What was she to do, now this was decided?
‘I should finish that report for Starbase Bravo Security,’ she decided. ‘I don’t expect it’ll help them if T’Sann is long gone, but I can at least speak to his motives.’
‘He’ll be found,’ Rhade said seriously, and extended a hand. ‘Good night, Rosara.’
It was more than a brief farewell, she realised, and let him take her hand, bow, and kiss it. ‘Good night, Adamant.’ Her throat tightened. ‘Thank you.’
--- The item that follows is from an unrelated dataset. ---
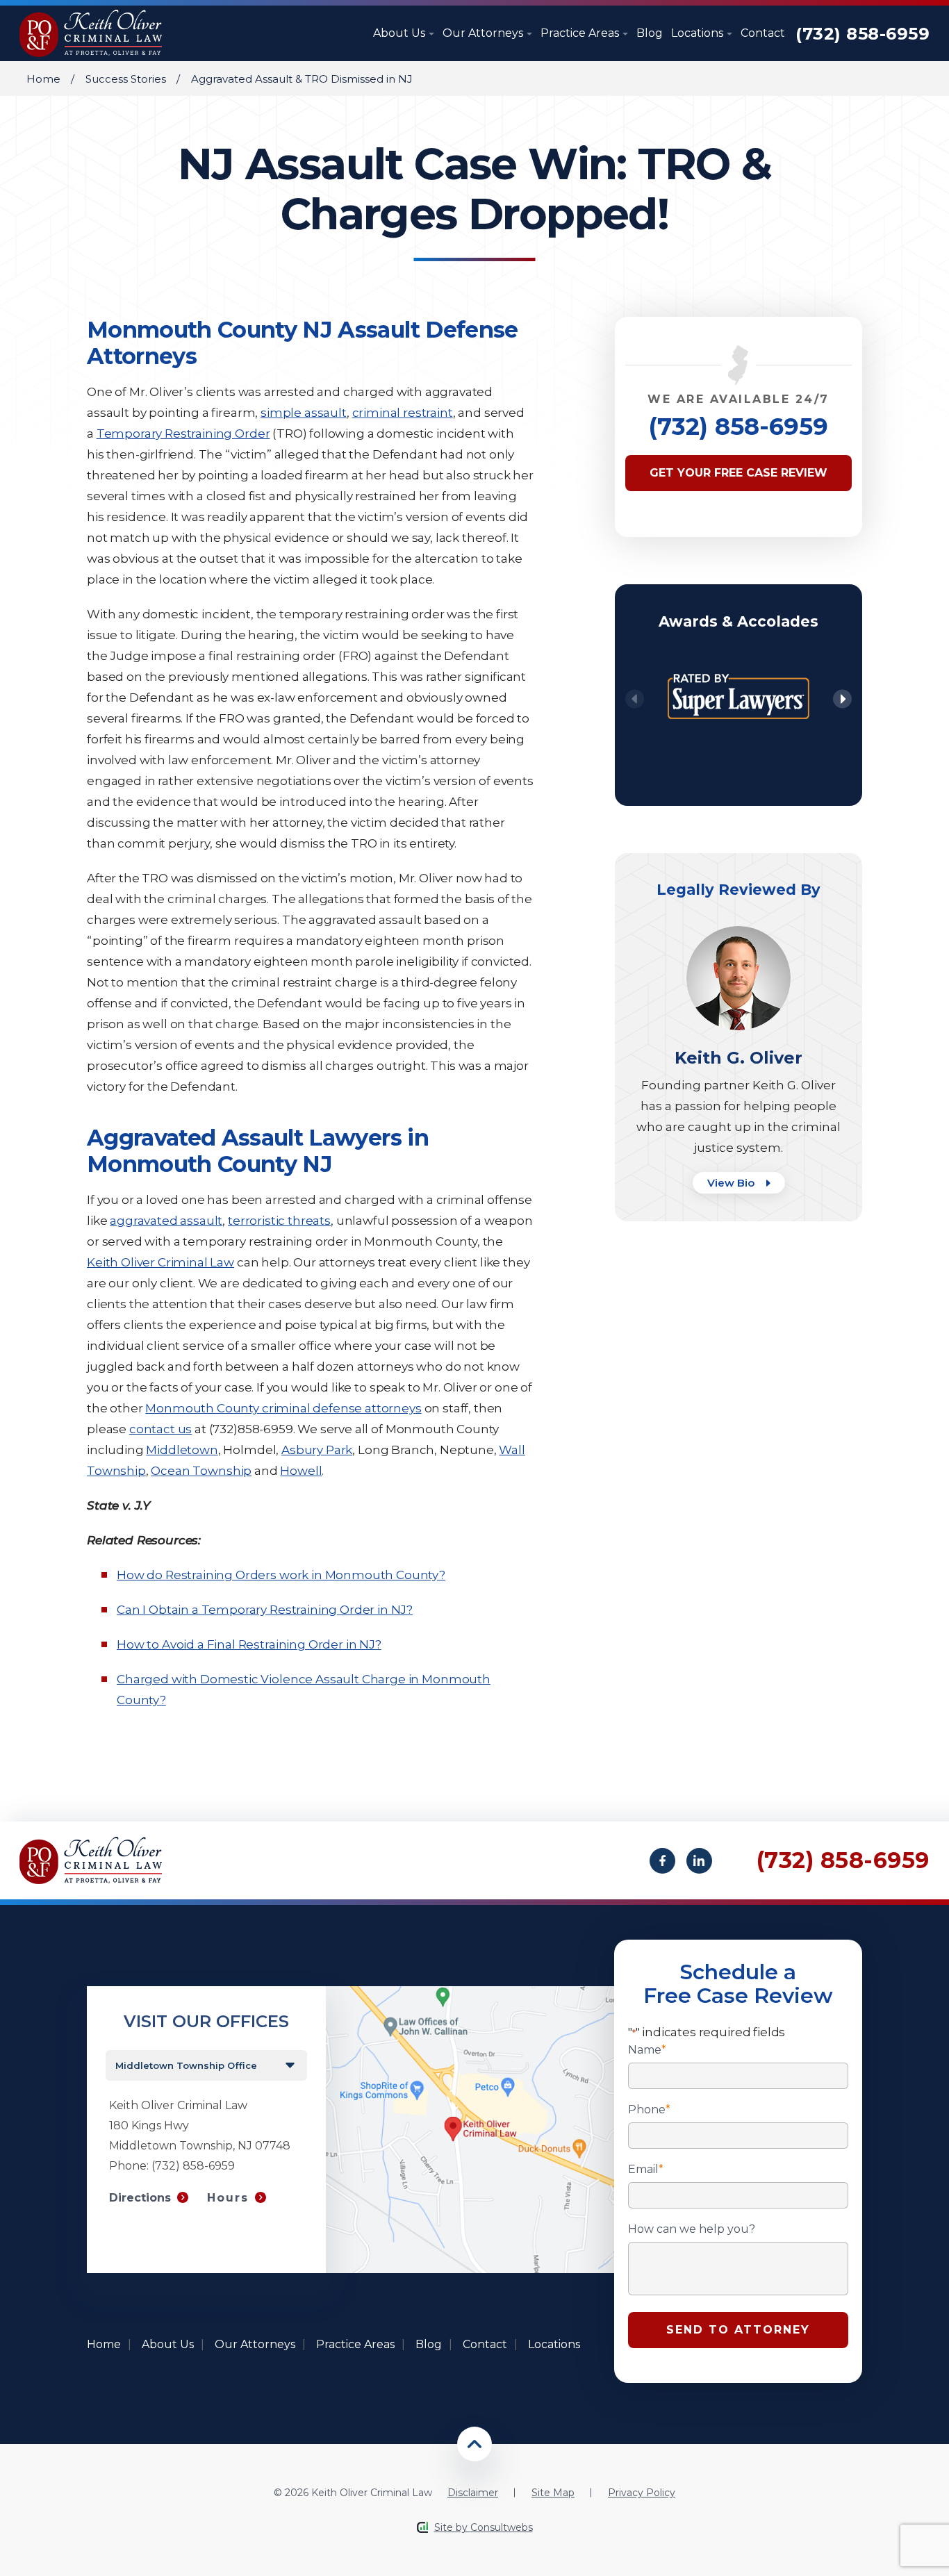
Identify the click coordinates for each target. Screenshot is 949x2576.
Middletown (181, 1450)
At last he smiled, and it was a much easier, brighter expression than she might have expected under the circumstances. ‘Thank you for letting our lives intertwine as they have, if only for a time. I wish you every happiness.’
‘And you.’
Rosara Thawn did not have much experience of break-ups. She had never allowed herself anything deep, because forever had Adamant Rhade hung like a shadow over her future, keeping Academy boyfriends, starship flirtations, casual in a way that did not come naturally to her in the first place. Relationships had been stumbling and ill-fitting, forbidden from becoming something that might give her true happiness. And they had all ended up either a rushing emptiness or a cocktail of pain and guilt.
And they had never before ended with her heading down a corridor and wanting to skip.